(PASSAGE)
·····

I did read the article and that was the point of my original post: Had the drywallers also been carrying they could have blown away the builder...either first because some nut case ran out of the woods threatening them with a shotgun and and pistol (self defense); or second, after the builder shot their partner they could have pulled on him and blown him away (again, self defense).


----------



## TimNJ (Sep 7, 2005)

tinner666 said:


> (S)He spotted the bulge right away and asked if I had a CCWP. I said yes and asked if (s)he needed to see it or ID. (S)He said "Nope! I'm satisfied!"


Yep, that's how I met my wife:laughing::laughing::laughing:


----------



## jbfan (Apr 1, 2004)

Update!
http://www.times-herald.com/local/100000-bond-set-for-Veitch--499941


----------



## J F (Dec 3, 2005)

Just another reason for a having a logo on your vehicle....probably would have saved the guy's life.

Hmmm, Jose's drywall...wonder if he's subbin' from _my_ sheetrock sub on this house?...maybe John Wayne would have asked questions first.

·····

(INFORMATION SHOWN)
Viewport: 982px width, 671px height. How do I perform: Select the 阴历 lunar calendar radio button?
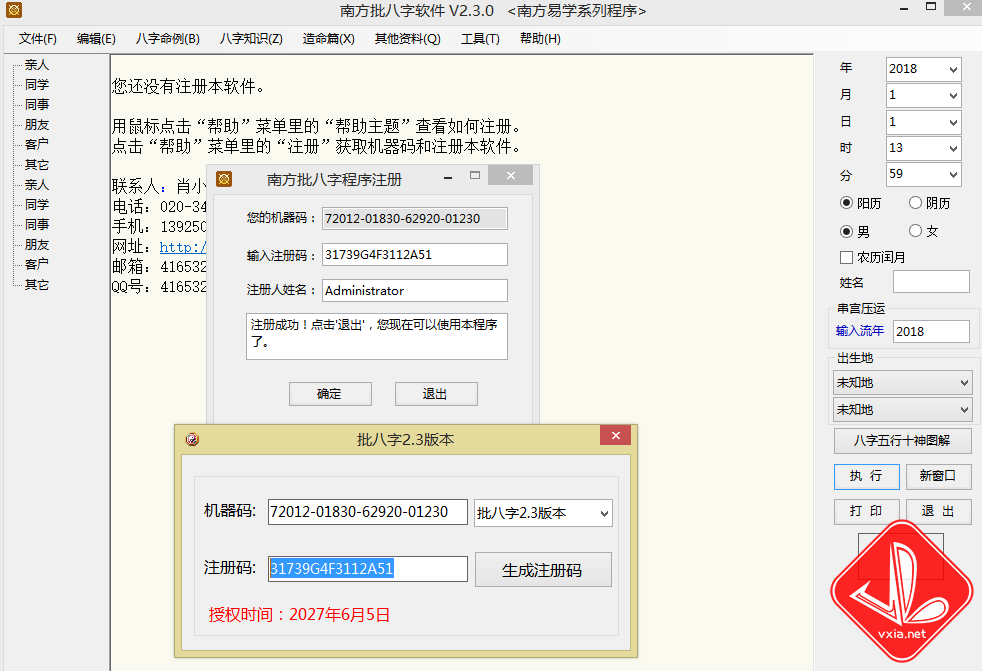[x=915, y=203]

·····

(PROBLEMS AND TASKS)
a - In the forum thread about the builder and the drywallers, list every user name that heads a post, along with the date shown beside it.
b - Pick up the forum thread about the builder and the drywallers where it stops, and carry it on past its last post.

(RESULTS)
a -
TimNJ (Sep 7, 2005)
jbfan (Apr 1, 2004)
J F (Dec 3, 2005)

b -
I don't know, it's just bad all the way around. I wonder if the builder's liability policy will take care of the victim's family? Does it cover criminal acts?

Jay


----------



## SelfContract (Dec 6, 2007)

J F said:


> Just another reason for a having a logo on your vehicle....probably would have saved the guy's life.
> 
> Hmmm, Jose's drywall...wonder if he's subbin' from _my_ sheetrock sub on this house?...maybe John Wayne would have asked questions first.
> 
> ...


 
*No!...* Just like Florida homes, Calif, LA homes not covered by fires, storms, and/or floods, *or anything and everything (possible) inclusive, etc*.. Insurance companies/agents are not that stupid (in the first place), aren't they!??..:thumbsup:


----------



## J F (Dec 3, 2005)

I didn't think it would, but whadda I know? I'll bet a civil suit will be forthcoming. 

Or, can someone here illegally (just guessing with the no ingles part) not be a party to that? (his family/legal counsel anyway, obvioulsy _he_ can't be part of much any more.)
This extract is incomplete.